My question is: How should I choose this preference parameter in a way that would generalise?


Solution

  • A naive and brute force grid search solution can be implemented as such if a connection is scored less than a certain threshold (0.5 for example), we'd re-run the clustering with an adjusted value of the preference parameter.

    A naive implementation would be like the following.
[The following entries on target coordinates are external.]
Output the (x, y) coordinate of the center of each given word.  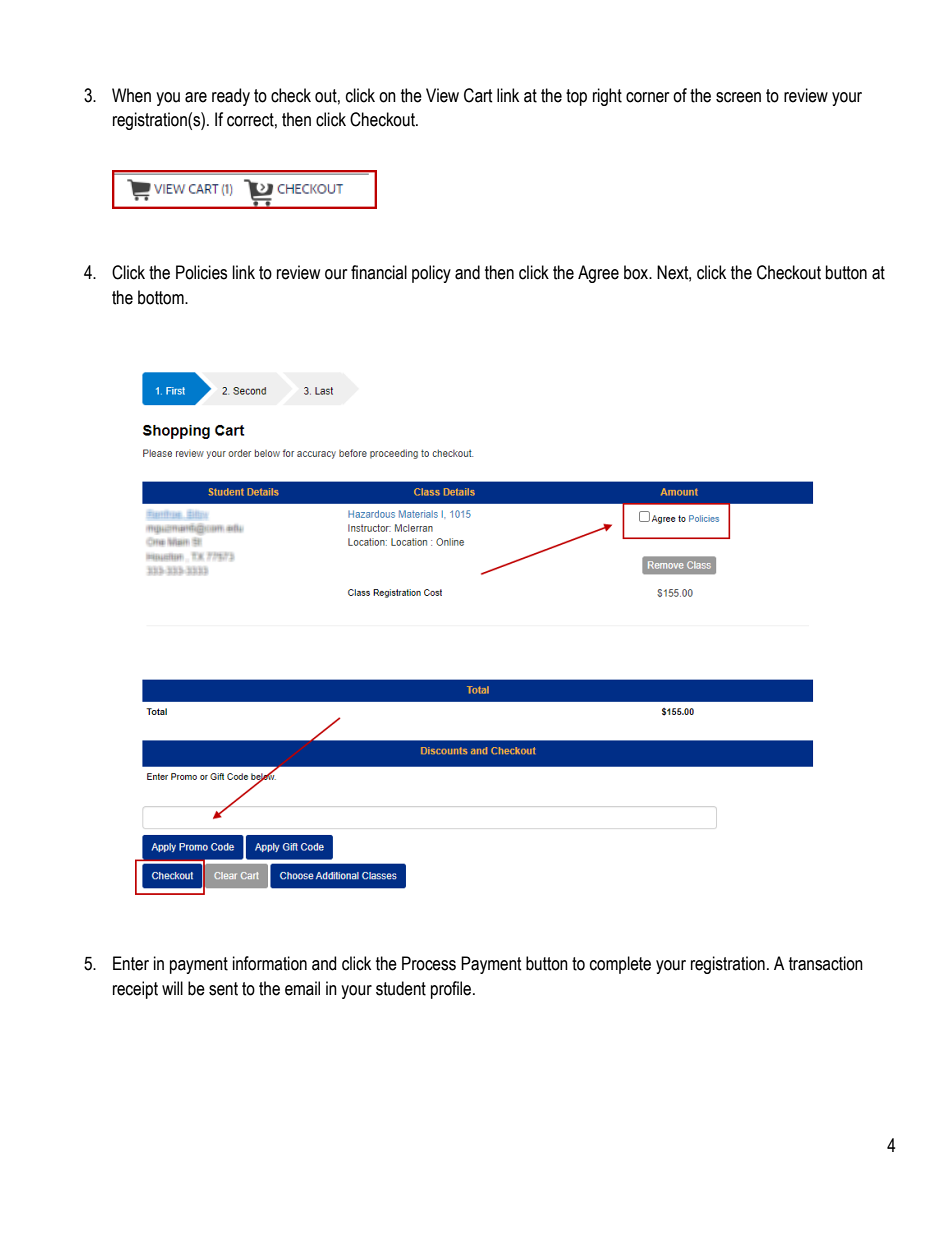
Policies (201, 272)
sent (223, 989)
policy (431, 274)
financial (379, 272)
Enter (131, 963)
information (270, 963)
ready (231, 97)
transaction (826, 963)
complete (620, 965)
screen (738, 97)
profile (452, 990)
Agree (598, 274)
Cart (478, 95)
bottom (162, 297)
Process (429, 963)
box (637, 272)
    First, a function to test whether a clustering needs tuning, the threshold being 0.5 in this example:

    def is_tuning_required(similarity_matrix, rows_of_cluster):
        rows = similarity_matrix[rows_of_cluster]
    
        for row in rows:
            for col_index in rows_of_cluster:
                score = row[col_index]
    
                if score > 0.5:
                    continue
    
                return True
    
        return False
    

    Build a preference range of values against which the clustering would run:

    def get_pref_range(similarity):
        starting_point = np.median(similarity)
    
        if starting_point == 0:
            starting_point = np.mean(similarity)
    
        # Let's try to accelerate the pace of values picking
        step = 1 if starting_point >= 0.05 else step = 2
    
        preference_tuning_range = [starting_point]
        max_val = starting_point
        while max_val < 1:
            max_val *= 1.25 if max_val > 0.1 and step == 2 else step
    
        preference_tuning_range.append(max_val)
    
        min_val = starting_point
        if starting_point >= 0.05:
            while min_val > 0.01:
                min_val /= step
                preference_tuning_range.append(min_val)
    
        return preference_tuning_range
    

    A normal AfinityPropagation, with a preference parameter passed:

    def run_clustering(similarity, preference):
        clusterer = AffinityPropagation(damping=0.9, 
                                        affinity='precomputed', 
                                        max_iter=5000, 
                                        convergence_iter=2500, 
                                        verbose=False, 
                                        preference=preference)
    
        affinity = clusterer.fit(similarity)
    
        labels = affinity.labels_
    
        return labels, len(set(labels)), affinity.cluster_centers_indices_
    

    The method we would actually call with a similarity (1 - distance) matrix as an argument:

    def run_ideal_clustering(similarity):
        preference_tuning_range = get_pref_range(similarity)
    
        best_tested_preference = None
        for preference in preference_tuning_range:
            labels, labels_count, cluster_centers_indices = run_clustering(similarity, preference)
    
            needs_tuning = False
            wrong_clusters = 0
            for label_index in range(labels_count):
                cluster_elements_indexes = np.where(labels == label_index)[0]
    
                tuning_required = is_tuning_required(similarity, cluster_elements_indexes)
                if tuning_required:
                    wrong_clusters += 1
    
                    if not needs_tuning:
                        needs_tuning = True
    
            if best_tested_preference is None or wrong_clusters < best_tested_preference[1]:
                best_tested_preference = (preference, wrong_clusters)
    
            if not needs_tuning:
                return labels, labels_count, cluster_centers_indices
    
         # The clustering has not been tuned enough during the iterations, we choose the less wrong clusters
        return run_clustering(similarity, preference)
    

    Obviously, this is a brute force solution which will not be performant in large datasets / similarity matrixes.

    If a simpler and better solution gets posted I'll accept it.